Stitch Fix didn't have to sacrifice profitability to achieve these successes, either. Adjusted earnings surpassed management's forecast, in fact, and the company remains solidly profitable on a GAAP basis.

Investing in new areas

Our strategy is to drive leverage across our existing offerings, while using the cash from those offerings to invest in newer categories. -- Lake

Stitch Fix's broader business strategy is working, executives said, and they highlighted increasing profitability in the core women's category as a prime example of that process bearing fruit. The extra cash from that margin boost gave management resources to invest more in the attractive plus-size niche. "Our healthy cash flows continue to enable us to self-fund our growth while maintaining flexibility," CFO Mike Smith explained.

A tougher period ahead

Now that we've seen a few company-specific but also macro themes play out in Q2, we're leaning more conservatively in the back half of 2020 and shifting our full-year outlook. -- Lake

Stitch Fix lowered its 2020 sales and adjusted earnings forecasts and now sees revenue growing by 18% at the midpoint of guidance rather than 24%. Executives put most of the blame on lower spending by its newest customers, which might be a consequence of price-cutting across the retailing industry. Management said it's likely that this trend will continue pressuring results over the next six months. 

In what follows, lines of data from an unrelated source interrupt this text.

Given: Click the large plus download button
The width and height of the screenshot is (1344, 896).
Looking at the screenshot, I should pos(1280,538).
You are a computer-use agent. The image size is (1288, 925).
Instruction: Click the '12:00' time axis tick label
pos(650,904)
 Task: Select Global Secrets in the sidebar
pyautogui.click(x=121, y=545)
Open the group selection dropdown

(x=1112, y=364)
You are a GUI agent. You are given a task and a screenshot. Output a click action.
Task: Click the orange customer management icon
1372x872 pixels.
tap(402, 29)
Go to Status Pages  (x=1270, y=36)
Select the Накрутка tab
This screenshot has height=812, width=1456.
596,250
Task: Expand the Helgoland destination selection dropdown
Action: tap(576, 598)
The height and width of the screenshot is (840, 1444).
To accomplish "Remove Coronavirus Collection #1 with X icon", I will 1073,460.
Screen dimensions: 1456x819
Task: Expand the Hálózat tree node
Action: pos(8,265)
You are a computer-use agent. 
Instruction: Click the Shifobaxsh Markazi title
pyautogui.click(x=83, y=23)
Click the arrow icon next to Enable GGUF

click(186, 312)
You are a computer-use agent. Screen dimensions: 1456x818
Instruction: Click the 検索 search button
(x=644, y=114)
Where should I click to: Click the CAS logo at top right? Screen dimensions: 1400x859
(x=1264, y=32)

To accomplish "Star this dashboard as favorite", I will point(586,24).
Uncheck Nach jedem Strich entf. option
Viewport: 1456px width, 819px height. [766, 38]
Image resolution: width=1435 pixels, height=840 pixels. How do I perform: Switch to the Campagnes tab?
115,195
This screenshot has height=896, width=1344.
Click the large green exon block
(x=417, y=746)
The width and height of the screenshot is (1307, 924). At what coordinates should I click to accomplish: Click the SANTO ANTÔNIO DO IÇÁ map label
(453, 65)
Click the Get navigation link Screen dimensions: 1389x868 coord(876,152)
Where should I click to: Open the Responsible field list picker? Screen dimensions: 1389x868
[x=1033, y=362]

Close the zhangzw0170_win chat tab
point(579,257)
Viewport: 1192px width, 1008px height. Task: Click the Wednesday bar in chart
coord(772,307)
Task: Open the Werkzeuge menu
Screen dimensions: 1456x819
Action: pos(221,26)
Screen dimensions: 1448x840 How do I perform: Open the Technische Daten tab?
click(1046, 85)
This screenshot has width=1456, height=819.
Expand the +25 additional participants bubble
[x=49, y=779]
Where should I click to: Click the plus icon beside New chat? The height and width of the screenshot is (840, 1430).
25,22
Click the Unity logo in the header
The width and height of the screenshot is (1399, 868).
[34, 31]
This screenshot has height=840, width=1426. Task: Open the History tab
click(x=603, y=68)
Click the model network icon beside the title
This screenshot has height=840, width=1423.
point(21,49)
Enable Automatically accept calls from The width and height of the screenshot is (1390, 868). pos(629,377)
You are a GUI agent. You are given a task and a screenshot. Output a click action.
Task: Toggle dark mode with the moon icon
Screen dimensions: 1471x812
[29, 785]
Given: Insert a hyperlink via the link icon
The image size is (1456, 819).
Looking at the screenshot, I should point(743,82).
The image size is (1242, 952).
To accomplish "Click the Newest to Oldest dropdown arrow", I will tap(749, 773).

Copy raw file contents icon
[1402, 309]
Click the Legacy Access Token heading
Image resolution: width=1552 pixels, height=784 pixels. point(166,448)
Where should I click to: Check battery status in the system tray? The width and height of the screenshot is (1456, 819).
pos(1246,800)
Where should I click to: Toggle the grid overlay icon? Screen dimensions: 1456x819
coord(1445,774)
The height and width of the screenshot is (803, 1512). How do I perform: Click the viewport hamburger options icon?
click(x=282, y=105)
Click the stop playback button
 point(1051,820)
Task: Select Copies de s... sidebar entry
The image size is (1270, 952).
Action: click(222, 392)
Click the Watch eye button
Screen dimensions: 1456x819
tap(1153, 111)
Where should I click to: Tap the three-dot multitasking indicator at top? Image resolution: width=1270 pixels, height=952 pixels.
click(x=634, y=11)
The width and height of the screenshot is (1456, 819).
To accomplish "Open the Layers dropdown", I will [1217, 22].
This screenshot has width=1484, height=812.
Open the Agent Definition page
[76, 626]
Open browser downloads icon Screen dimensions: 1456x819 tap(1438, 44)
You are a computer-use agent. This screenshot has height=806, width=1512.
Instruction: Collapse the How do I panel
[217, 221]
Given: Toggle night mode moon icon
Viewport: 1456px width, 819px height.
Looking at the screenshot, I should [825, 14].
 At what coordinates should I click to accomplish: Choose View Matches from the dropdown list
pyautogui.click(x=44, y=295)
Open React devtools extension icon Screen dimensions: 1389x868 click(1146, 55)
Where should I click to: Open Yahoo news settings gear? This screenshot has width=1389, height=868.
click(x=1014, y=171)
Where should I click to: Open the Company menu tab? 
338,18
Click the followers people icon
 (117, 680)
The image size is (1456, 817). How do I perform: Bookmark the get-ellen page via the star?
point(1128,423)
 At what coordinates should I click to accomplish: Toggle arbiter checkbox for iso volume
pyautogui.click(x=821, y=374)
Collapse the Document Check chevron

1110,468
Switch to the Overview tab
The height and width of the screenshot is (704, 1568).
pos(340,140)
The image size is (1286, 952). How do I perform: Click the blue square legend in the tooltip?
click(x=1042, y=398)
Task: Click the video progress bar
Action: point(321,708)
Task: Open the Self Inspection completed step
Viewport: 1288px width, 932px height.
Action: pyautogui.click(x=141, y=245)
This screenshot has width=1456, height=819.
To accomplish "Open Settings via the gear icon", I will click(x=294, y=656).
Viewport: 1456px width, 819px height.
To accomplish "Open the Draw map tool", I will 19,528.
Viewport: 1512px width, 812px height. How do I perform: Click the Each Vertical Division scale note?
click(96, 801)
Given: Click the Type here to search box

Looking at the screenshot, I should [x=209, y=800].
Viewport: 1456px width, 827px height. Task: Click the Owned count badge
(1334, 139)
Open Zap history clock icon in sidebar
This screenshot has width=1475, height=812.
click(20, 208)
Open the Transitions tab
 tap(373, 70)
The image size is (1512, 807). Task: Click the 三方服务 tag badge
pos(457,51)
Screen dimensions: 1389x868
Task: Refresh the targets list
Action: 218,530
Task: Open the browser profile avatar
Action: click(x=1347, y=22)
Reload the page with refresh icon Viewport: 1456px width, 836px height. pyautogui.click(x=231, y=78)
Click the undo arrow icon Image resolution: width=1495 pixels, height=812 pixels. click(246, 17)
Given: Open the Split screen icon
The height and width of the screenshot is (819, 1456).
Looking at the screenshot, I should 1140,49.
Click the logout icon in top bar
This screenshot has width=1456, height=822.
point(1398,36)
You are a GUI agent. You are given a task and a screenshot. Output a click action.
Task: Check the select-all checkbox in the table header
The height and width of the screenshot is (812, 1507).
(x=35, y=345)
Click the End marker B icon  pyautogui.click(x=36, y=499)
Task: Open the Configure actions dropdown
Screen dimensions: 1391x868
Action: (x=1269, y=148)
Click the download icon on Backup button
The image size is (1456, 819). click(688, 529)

At the same time, it's getting more expensive to acquire these new customers since digital advertising costs are rising. The combined effect of these trends is a higher financial hurdle the company must meet to get a good return on subscriber growth. Overall, that suggests slower active client gains ahead.

Finally, Stitch Fix sees two major macroeconomic trends affecting results through the rest of 2020. Sluggish economic growth in the U.K. is leading to weaker spending than they expected, and the novel coronavirus pandemic, while not hurting sales yet, will likely have an effect. All of these points contributed to management's shift in tone for the second half of the fiscal year.

The key metric to watch as investors try to judge the likelihood of a growth rebound for the business is average spending by new clients. Stitch Fix needs to find a way to deliver value to these subscribers even during more promotional selling environments for the industry, such as the one executives are seeing today.